### WORK TO COMPLETE
Pictures are to be dropped, and only the lines from the one containing "The image size" through the end of the data below are to be reproduced as written.

***** DATA SUPPLIED

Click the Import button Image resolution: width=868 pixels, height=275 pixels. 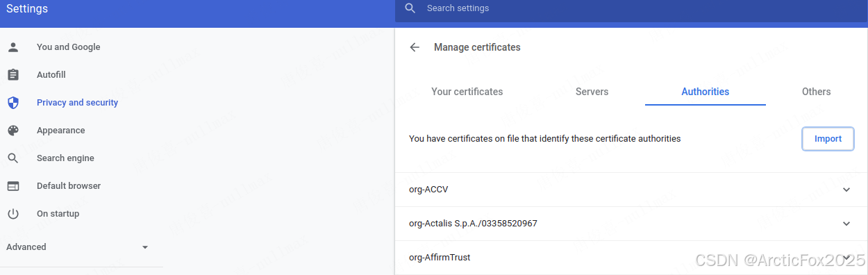(x=828, y=139)
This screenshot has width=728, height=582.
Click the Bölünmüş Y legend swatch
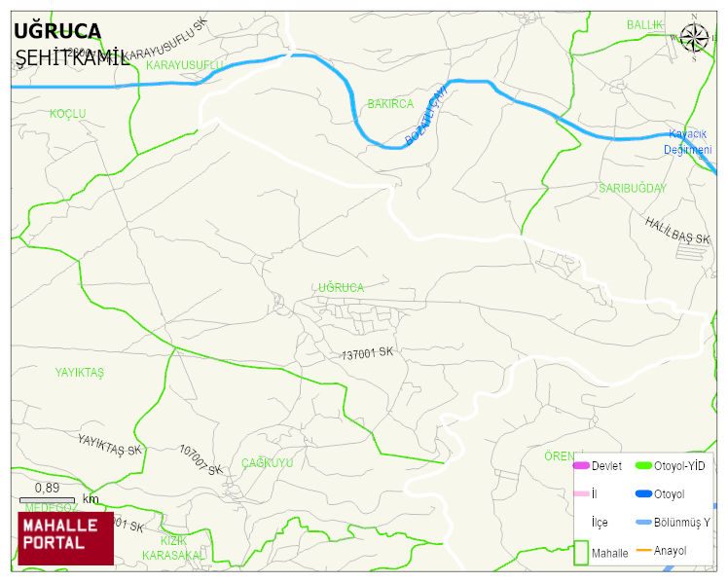point(643,522)
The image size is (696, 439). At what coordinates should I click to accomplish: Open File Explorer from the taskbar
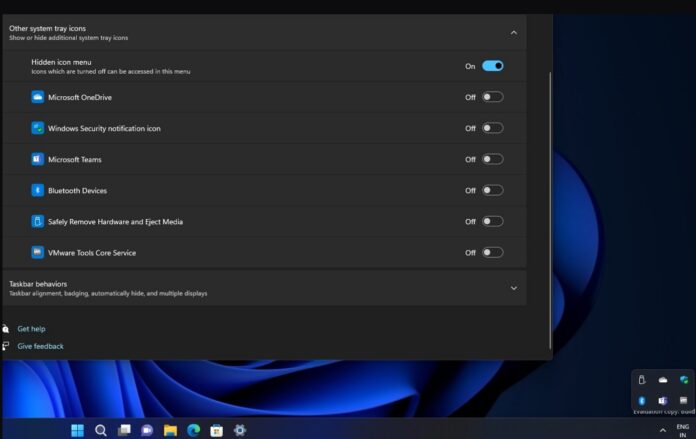170,430
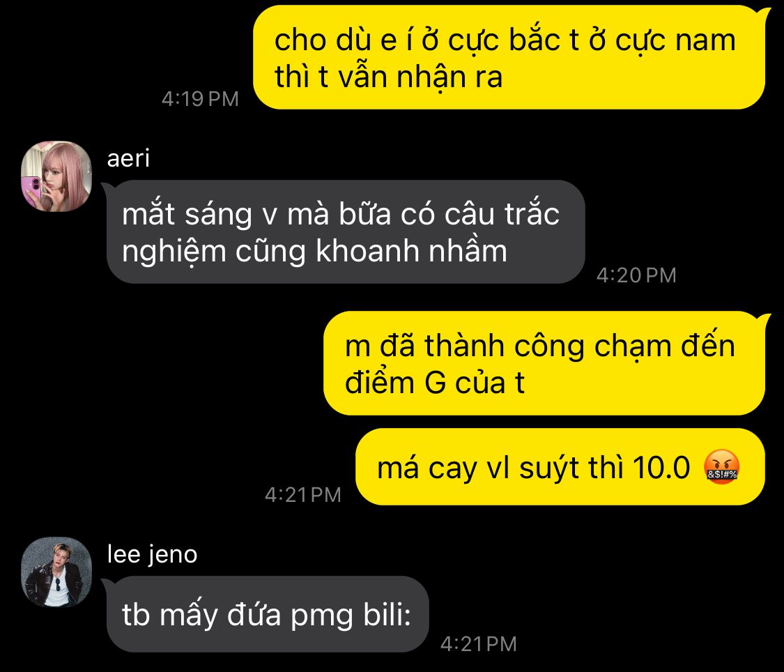Open aeri's profile picture
784x672 pixels.
[x=56, y=176]
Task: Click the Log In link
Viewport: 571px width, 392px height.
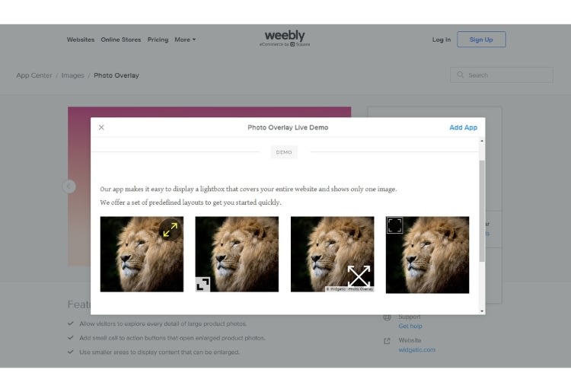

**********

### ANSWER FOR THIS EXERCISE
The image size is (696, 439). At what coordinates should I click to accomplish: Open File Explorer from the taskbar
170,430
Open aeri's profile picture
784x672 pixels.
[x=56, y=176]
Task: Click the Log In link
Viewport: 571px width, 392px height.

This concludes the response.